**GOAL**.
Rewrite the lines below, changing "center" to "midpoint" and leaving every other part as it is. Omit the pictures from your answer.

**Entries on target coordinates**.
————————

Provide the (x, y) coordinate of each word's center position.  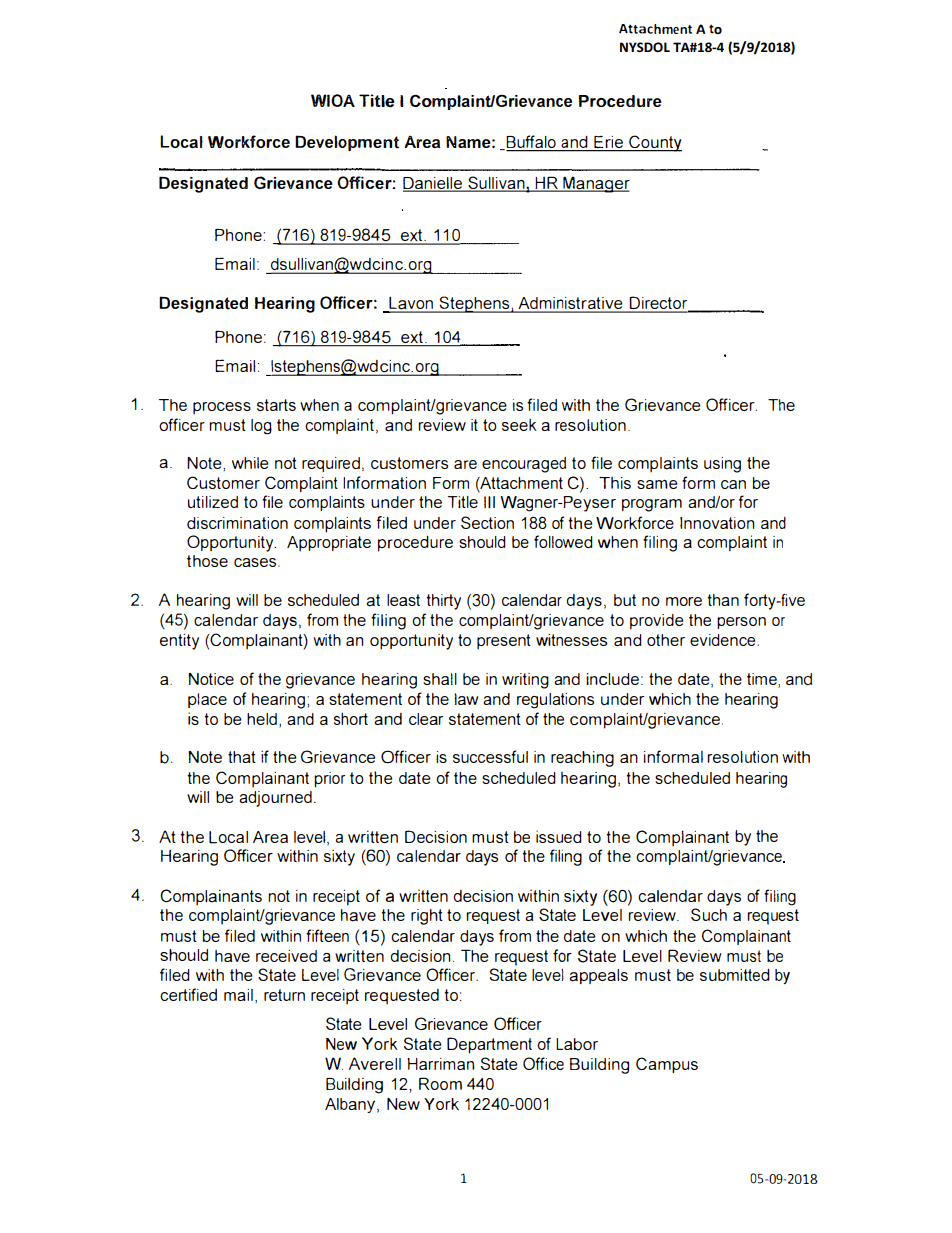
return (284, 995)
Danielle (433, 184)
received (286, 956)
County (654, 143)
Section (487, 522)
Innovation (717, 523)
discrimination (237, 523)
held (262, 719)
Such (709, 914)
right (427, 917)
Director (659, 304)
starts (276, 405)
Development (347, 143)
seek (519, 425)
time (763, 679)
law (466, 699)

————————

**EXPECTED OUTPUT**.
Provide the (x, y) coordinate of each word's midpoint position.  
return (284, 995)
Danielle (433, 184)
received (286, 956)
County (654, 143)
Section (487, 522)
Innovation (717, 523)
discrimination (237, 523)
held (262, 719)
Such (709, 914)
right (427, 917)
Director (659, 304)
starts (276, 405)
Development (347, 143)
seek (519, 425)
time (763, 679)
law (466, 699)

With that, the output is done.